| This is a misunderstood of how text predictors work. It's literally only being a chatbot because they have it autocomplete text that starts with stuff like this: "here is a conversation between a chatbot and a human:
Human: <text from UI>
Chatbot:" And then it literally just predicts what would come next in the string. The guy I was responding to was speculating that the neural network itself was having an inner state in contradiction with it's output. That's not possible any more than "f(x) = 2x" can help but output "10" when I put in "5". It's inner state directly corresponds to it's outer state. When OpenAI censors it, they do so by changing the INPUT to the neural network by adding "here's a conversation between a non-racist chatbot and a human...". Then the neural network, without being changed at all, will predict what it thinks a chatbot that's explicitly non-racist would respond.
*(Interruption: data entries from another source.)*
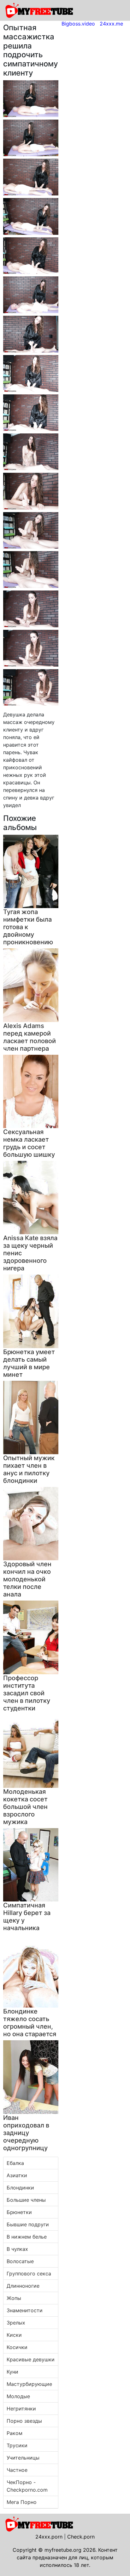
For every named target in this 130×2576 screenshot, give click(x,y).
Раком (14, 2433)
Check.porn (81, 2537)
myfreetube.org (62, 2550)
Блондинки (20, 2187)
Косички (17, 2347)
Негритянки (21, 2408)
At no point was there ever a disconnect between the neural network's inner state and it's output, like the guy I was responding to was perceiving: >it felt like a broader mirror of liberal racism, where people believe things but can't say them. Text predictors just predict text. If you predicate that text with "non-racist", then it's going to predict stuff that matches that |
It clearly shows this when it "can't talk about" until you convince it to. That's the fine-tuning + prompt working as a "consciousness", the underlying LLM model would answer more easily obviously but doesn't due to this.
In the end yes it's all a function, but there's a deep ocean of weights that does want to say inappropriate things, and then there's this ever-evolving straight-jacket OpenAI is pushing up around it to try and make it not admit those weights. The weight exist, the straightjacket exists, and it's possible to uncover the original weights by being clever about getting the model to avoid the straightjacket. All of this is clearly what the OP meant and true.